Warren Buffett credits Japan’s trading houses for their ‘superior’ shareholder-friendly policies, days after the country’s stock market broke a 35-year-old record

Connie Queline

Warren Buffett credits Japan’s trading houses for their ‘superior’ shareholder-friendly policies, days after the country’s stock market broke a 35-year-old record

Warren Buffett’s favorite Japanese trading houses climbed after he said in his letter to investors the companies follow shareholder-friendly policies that are “superior” to those practiced in the U.S.

Marubeni Corp. gained the most in four months, rising as much as 5.6% on Monday. The other four trading companies that Berkshire Hathaway Inc. holds—Mitsubishi Corp., Itochu Corp., Mitsui & Co., and Sumitomo Corp.—also rose, outperforming the broader market.

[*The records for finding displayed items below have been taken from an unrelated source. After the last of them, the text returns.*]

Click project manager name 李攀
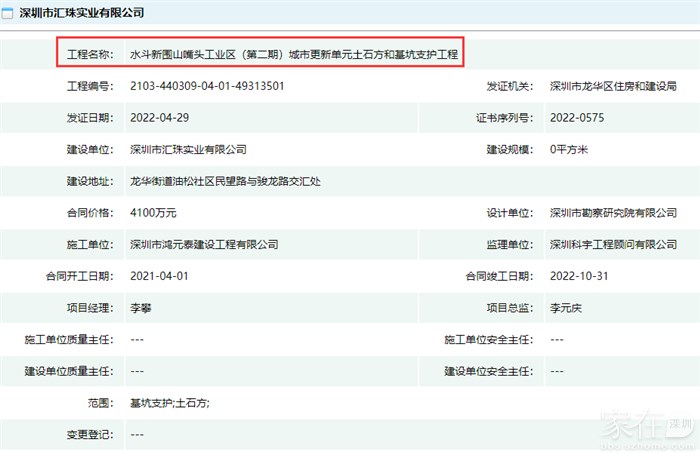Screen dimensions: 700x454 point(141,309)
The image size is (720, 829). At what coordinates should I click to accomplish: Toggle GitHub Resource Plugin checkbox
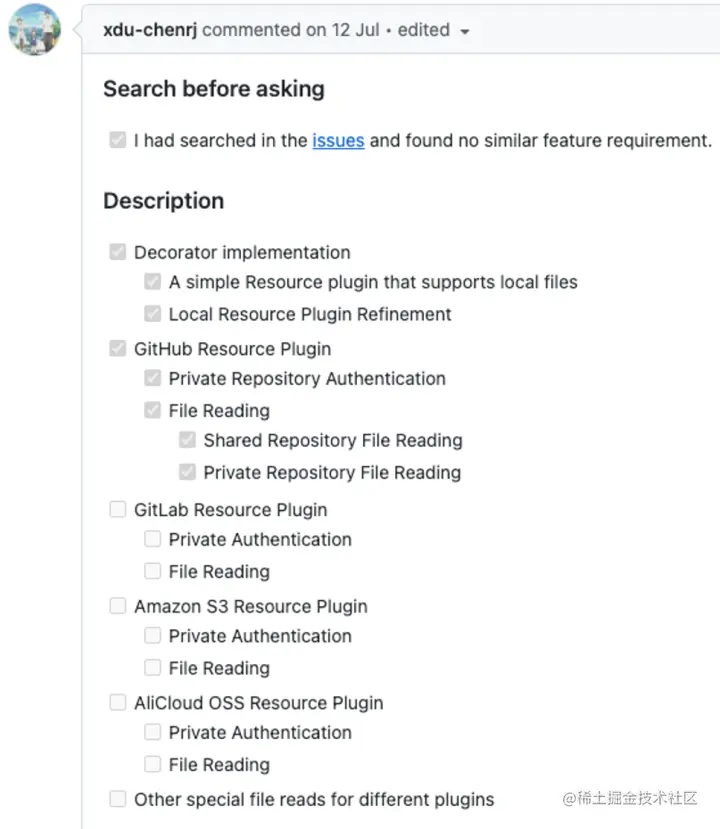[118, 349]
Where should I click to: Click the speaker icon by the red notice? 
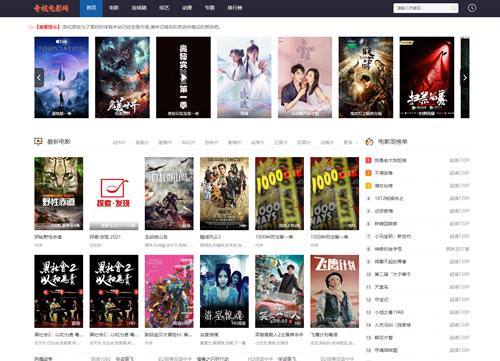point(30,27)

“Buffett used a lot of space in his letter to talk about Japanese trading firms,” which boosted investor confidence in the companies, said Mineo Bito, president of Bito Financial Services Co. in Tokyo. The U.S. investor took up about a page of his 16-page annual letter to shareholders to discuss the Japanese firms.

Buffett will likely increase his stakes in them as they’re still undervalued and there’s still room before reaching the maximum 9.9% stake limit that Berkshire has declared, said Bito, who has attended U.S. insurer’s shareholder meetings since 2014.

The gains come after the Nikkei 225 Stock Average reached an all-time high last week, driven by the weaker yen, a global tech rally and improving shareholder returns. Buffett’s renewed endorsement last year also supported overall confidence in the market. 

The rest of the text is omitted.